I've been thinking about this in the context of realistic vs. non-realistic fiction. From time to time I've implied a bias against "realist" fiction in favor of fabulist or magical realist fiction. But I'm not sure that's the right way to explain my preference. A novel like Joseph O'Neill's Netherland, not to mention The Brothers Karamazov, is perfectly realistic--the events depicted could literally happen on this earth. (BK does contain "The Grand Inquisitor," a story in which Jesus returns to earth during the Inquisition, but it's a story told by a character who's beginning to lose his mind.) Yet both of those books seem magical to me, and I think it has to do with Gardner's concept of strangeness.

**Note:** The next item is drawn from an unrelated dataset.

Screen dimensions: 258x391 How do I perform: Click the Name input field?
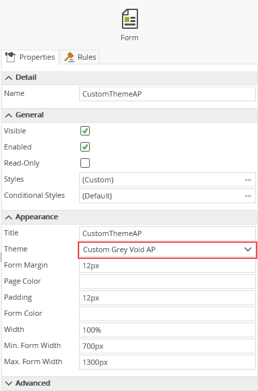coord(168,94)
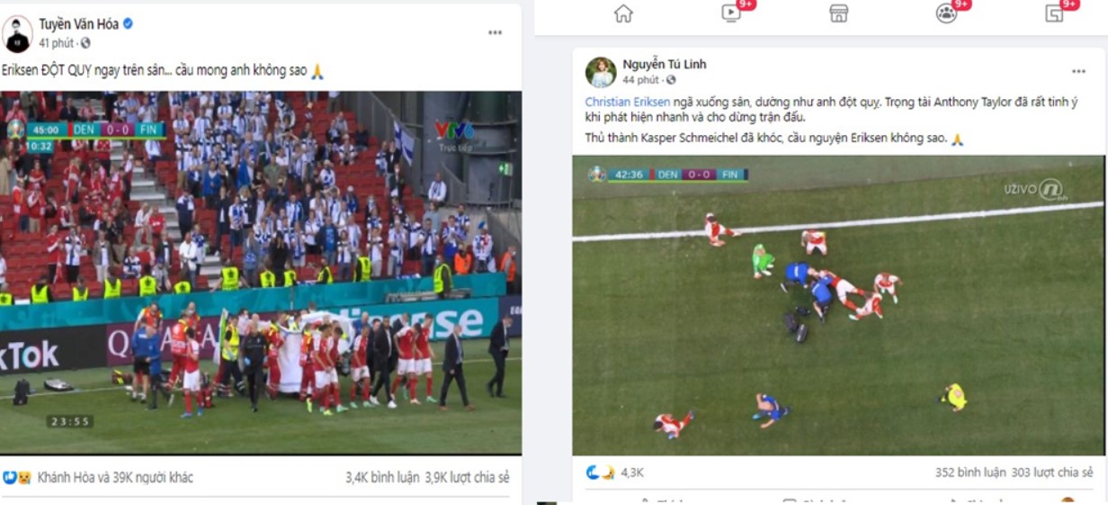Open the Watch video tab icon
Image resolution: width=1108 pixels, height=505 pixels.
point(731,13)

Gardner doesn't do the best job here of explaining strangeness, but that's the point. It is one of those know-it-when-you-see-it things. He gets closest, I think, with the ordinary and the extraordinary briefly interpenetrating. The briefness is important. If you create a world in which the ordinary is always extraordinary, then you have a sort of bizarro world as your starting point, and have to do even more to generate some kind of informative strangeness. (I'm sure this can be done, and encourage all attempts.) But brief glimpses of deep craziness can suggest the power of that craziness more strongly. We spend most of our time on land, but 71% of the earth's surface is ocean, and every now and then we hear its roar, or we fall in.

So I guess what I object to is not realist fiction as such, but fiction that takes the representation of ordinary reality as its endpoint. That sort of work surely takes skill and dedication. However, like Gardner, I think art ought to aim higher, and deeper.